*Task statement*.
Since only the words are wanted, reproduce every entry exactly and leave the images behind.

*Information provided*.
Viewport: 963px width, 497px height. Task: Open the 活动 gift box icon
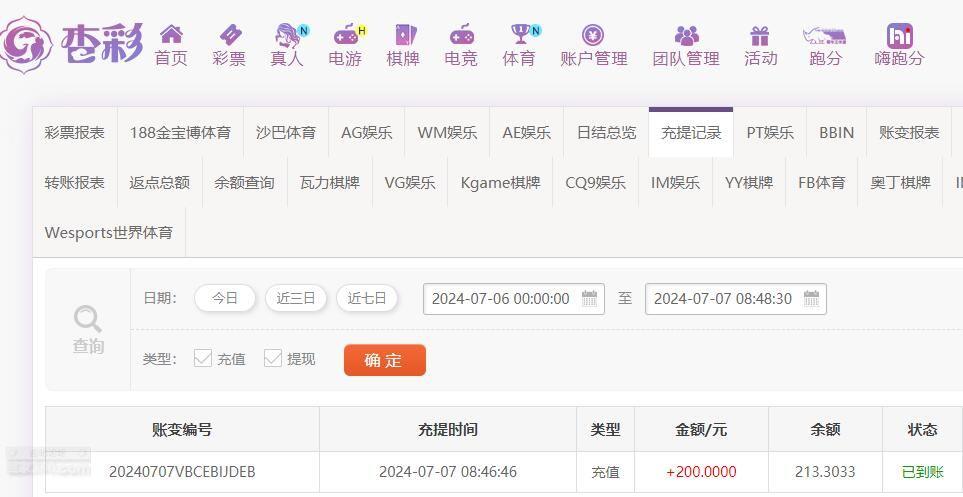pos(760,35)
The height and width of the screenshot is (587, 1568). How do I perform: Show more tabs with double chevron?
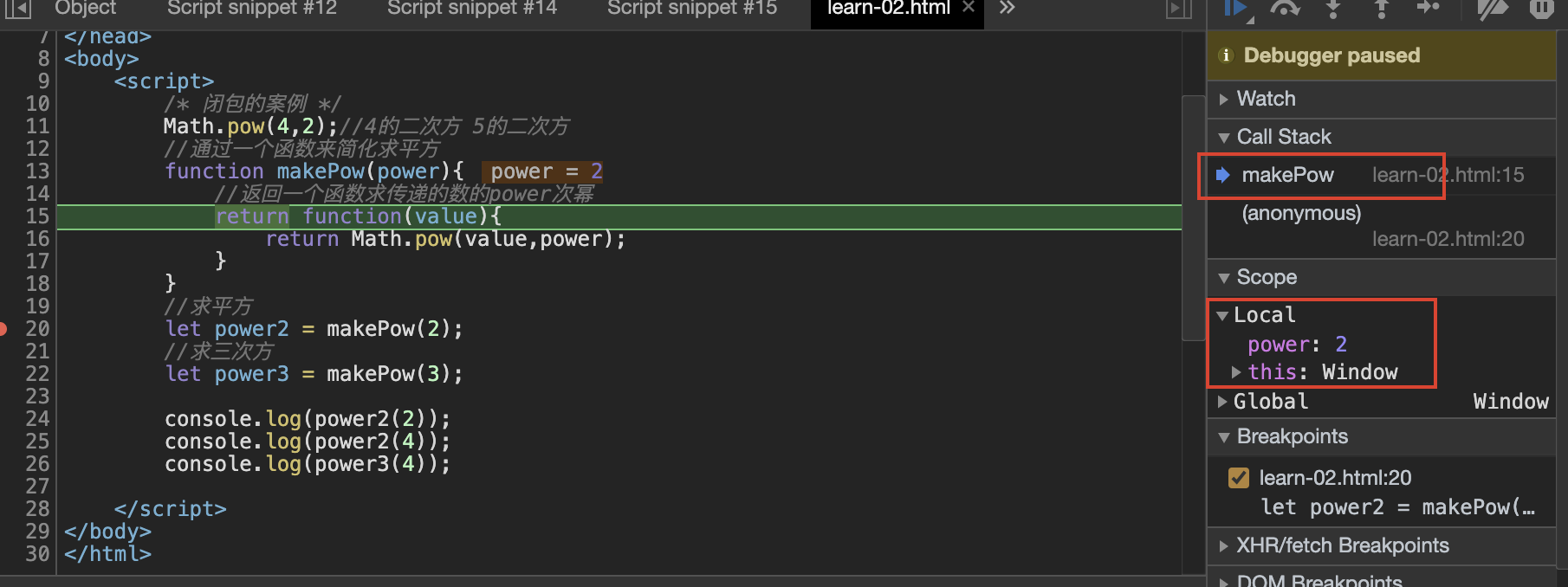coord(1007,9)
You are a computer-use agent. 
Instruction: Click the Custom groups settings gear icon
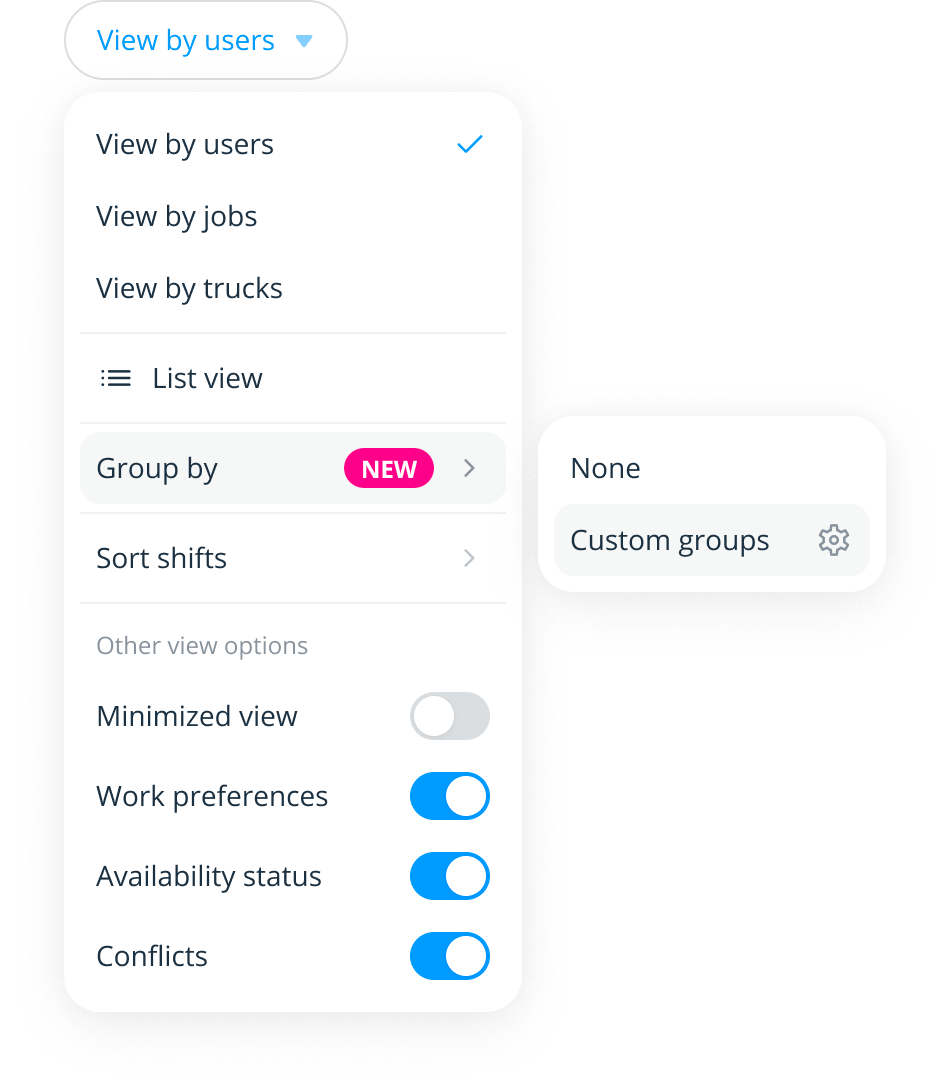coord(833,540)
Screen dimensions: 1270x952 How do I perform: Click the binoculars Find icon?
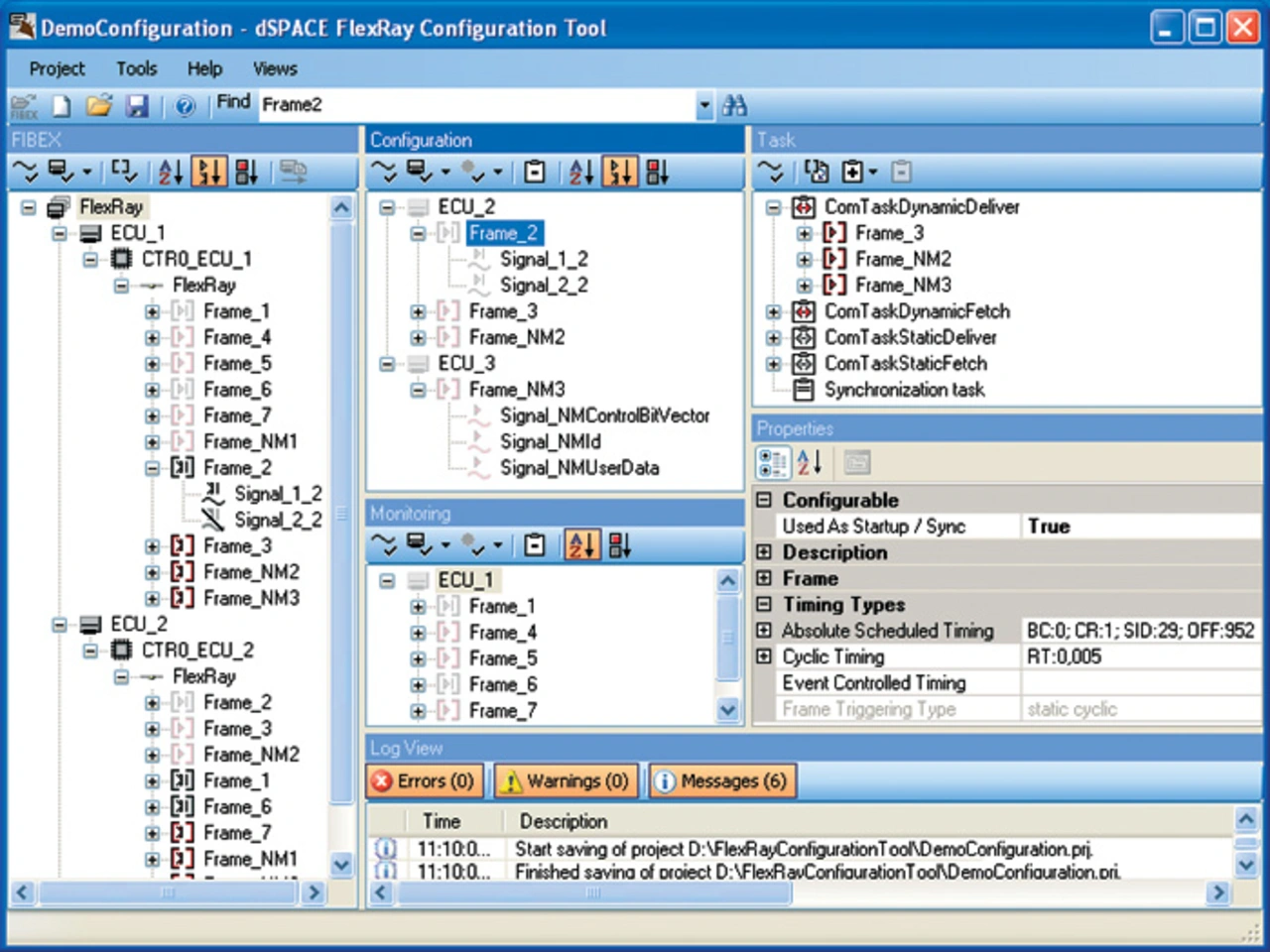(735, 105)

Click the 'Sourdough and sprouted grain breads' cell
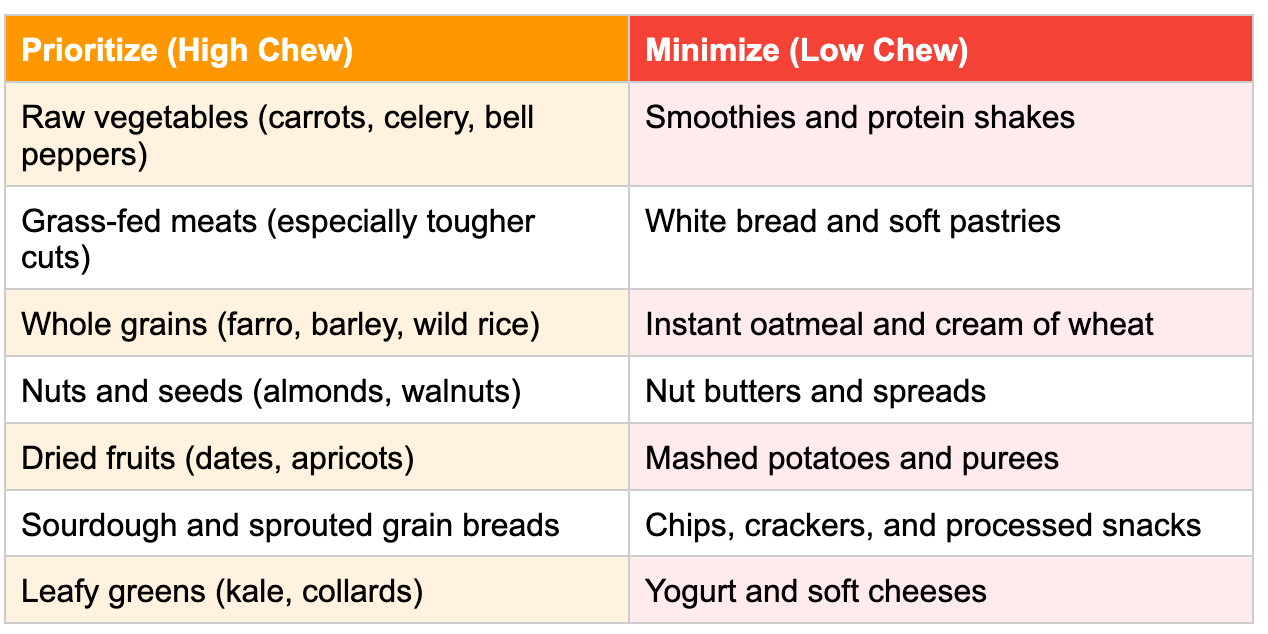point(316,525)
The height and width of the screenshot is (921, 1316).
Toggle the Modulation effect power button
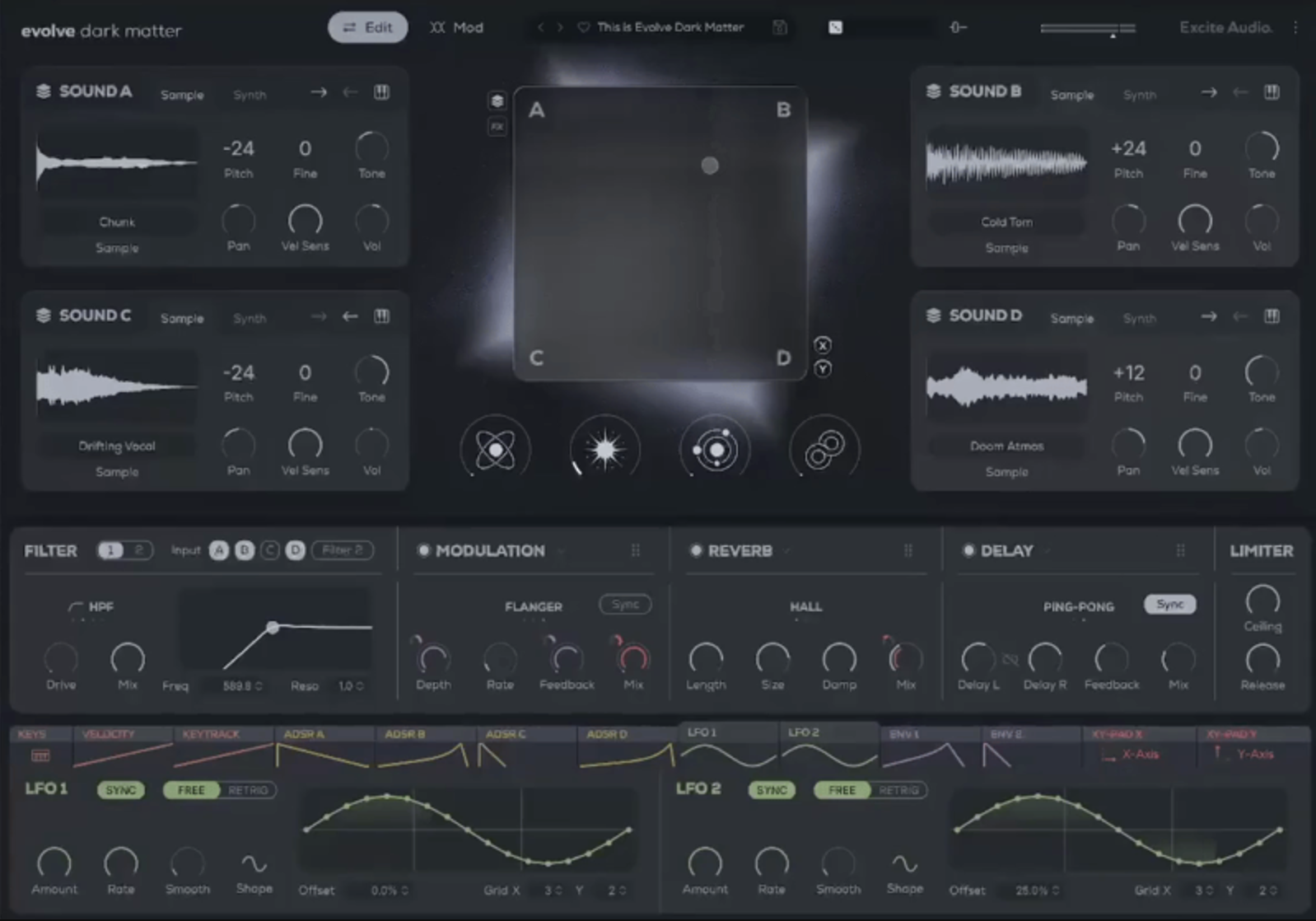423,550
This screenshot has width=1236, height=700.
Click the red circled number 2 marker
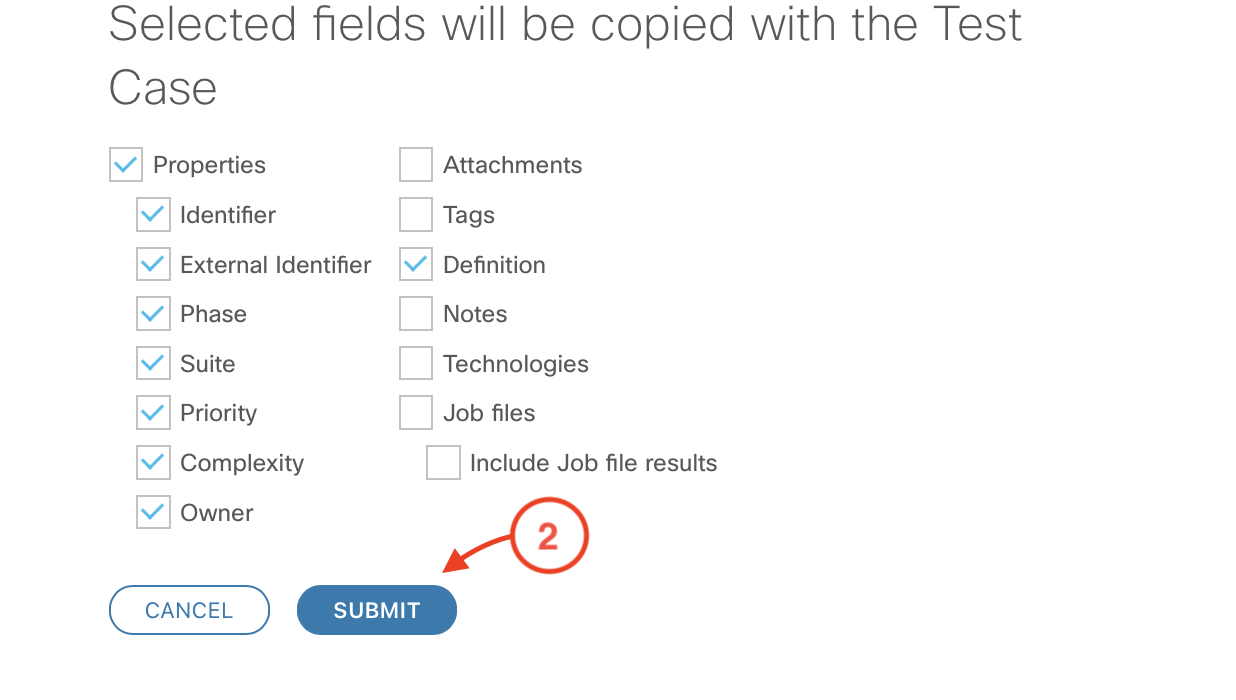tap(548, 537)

*Reply*.
Viewport: 963px width, 497px height. Task: Open the 活动 gift box icon
pos(760,35)
The height and width of the screenshot is (587, 1568). How do I perform: Show more tabs with double chevron?
coord(1007,9)
You are a computer-use agent. 
Instruction: Click the Custom groups settings gear icon
coord(833,540)
Screen dimensions: 1270x952 How do I perform: Click the binoculars Find icon?
(735, 105)

Click the 'Sourdough and sprouted grain breads' cell
point(316,525)
The height and width of the screenshot is (921, 1316).
Toggle the Modulation effect power button
423,550
This screenshot has width=1236, height=700.
Click the red circled number 2 marker
tap(548, 537)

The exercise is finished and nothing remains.